[DATASET EXTRACT Boundary: Start]
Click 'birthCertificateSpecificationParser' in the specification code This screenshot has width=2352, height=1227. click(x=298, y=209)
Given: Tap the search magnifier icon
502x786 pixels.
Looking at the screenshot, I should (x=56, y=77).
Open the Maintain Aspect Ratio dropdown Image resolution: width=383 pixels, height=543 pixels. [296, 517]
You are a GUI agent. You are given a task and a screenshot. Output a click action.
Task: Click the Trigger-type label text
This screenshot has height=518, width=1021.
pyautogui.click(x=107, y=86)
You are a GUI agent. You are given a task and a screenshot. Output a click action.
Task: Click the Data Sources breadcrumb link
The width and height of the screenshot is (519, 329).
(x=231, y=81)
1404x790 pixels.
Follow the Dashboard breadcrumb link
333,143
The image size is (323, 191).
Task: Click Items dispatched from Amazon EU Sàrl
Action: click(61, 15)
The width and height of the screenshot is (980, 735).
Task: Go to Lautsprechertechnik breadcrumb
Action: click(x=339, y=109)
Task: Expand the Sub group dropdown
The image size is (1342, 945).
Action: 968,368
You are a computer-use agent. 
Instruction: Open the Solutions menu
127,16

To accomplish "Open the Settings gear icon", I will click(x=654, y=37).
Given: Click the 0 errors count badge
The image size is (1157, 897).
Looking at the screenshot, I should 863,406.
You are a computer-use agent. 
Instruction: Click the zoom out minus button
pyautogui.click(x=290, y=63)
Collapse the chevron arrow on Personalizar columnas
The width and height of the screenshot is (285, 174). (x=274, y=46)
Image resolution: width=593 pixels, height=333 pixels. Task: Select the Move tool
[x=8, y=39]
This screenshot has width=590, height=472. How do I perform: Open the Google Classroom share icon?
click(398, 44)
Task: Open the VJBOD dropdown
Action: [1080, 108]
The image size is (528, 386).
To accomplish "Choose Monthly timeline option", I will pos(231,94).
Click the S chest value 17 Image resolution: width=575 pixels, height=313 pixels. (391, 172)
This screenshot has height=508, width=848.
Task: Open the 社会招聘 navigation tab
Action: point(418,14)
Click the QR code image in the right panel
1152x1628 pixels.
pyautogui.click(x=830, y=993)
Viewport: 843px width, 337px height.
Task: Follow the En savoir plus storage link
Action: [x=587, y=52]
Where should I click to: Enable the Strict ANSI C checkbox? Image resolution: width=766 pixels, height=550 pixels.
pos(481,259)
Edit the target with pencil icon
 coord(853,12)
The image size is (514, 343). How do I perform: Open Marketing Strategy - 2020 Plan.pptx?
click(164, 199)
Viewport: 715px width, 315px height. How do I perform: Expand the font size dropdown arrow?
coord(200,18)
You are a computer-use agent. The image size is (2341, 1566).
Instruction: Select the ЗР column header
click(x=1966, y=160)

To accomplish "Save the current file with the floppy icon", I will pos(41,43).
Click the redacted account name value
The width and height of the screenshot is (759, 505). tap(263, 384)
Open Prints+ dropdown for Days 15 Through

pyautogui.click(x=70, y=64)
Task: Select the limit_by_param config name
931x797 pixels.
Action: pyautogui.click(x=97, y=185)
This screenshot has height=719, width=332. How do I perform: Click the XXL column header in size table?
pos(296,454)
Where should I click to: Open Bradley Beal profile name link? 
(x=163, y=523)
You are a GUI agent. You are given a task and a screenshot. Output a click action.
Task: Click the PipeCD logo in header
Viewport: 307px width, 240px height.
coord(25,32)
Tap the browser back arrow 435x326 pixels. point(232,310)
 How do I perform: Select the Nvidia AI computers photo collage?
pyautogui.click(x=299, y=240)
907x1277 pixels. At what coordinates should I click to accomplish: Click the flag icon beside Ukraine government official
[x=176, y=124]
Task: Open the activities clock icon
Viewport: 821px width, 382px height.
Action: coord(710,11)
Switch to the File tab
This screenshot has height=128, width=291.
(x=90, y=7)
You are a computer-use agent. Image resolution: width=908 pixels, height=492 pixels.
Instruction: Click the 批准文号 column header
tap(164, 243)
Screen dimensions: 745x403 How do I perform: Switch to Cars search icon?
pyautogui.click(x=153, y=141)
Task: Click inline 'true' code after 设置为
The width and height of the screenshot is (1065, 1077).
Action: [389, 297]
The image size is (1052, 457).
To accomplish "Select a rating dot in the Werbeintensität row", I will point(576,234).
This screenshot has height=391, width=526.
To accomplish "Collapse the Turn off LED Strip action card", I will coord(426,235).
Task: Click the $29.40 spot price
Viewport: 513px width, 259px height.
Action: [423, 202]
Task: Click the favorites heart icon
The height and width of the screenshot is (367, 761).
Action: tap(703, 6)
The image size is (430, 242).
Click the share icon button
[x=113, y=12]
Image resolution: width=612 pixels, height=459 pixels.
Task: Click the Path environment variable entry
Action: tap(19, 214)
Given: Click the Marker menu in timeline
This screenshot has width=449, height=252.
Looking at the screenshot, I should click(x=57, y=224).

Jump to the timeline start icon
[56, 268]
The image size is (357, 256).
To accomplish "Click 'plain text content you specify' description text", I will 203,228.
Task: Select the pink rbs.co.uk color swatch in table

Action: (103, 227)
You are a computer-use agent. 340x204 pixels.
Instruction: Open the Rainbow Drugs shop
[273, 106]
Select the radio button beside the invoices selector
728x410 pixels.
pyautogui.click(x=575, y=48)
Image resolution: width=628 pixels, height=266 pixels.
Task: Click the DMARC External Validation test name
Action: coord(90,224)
[DATASET EXTRACT Boundary: End]
● YOUR INSTRUCTIONS: Lines with the string "will" in the data above: say how many there are, giving the number alone.

● OUTPUT FOR THIS EXERCISE: 6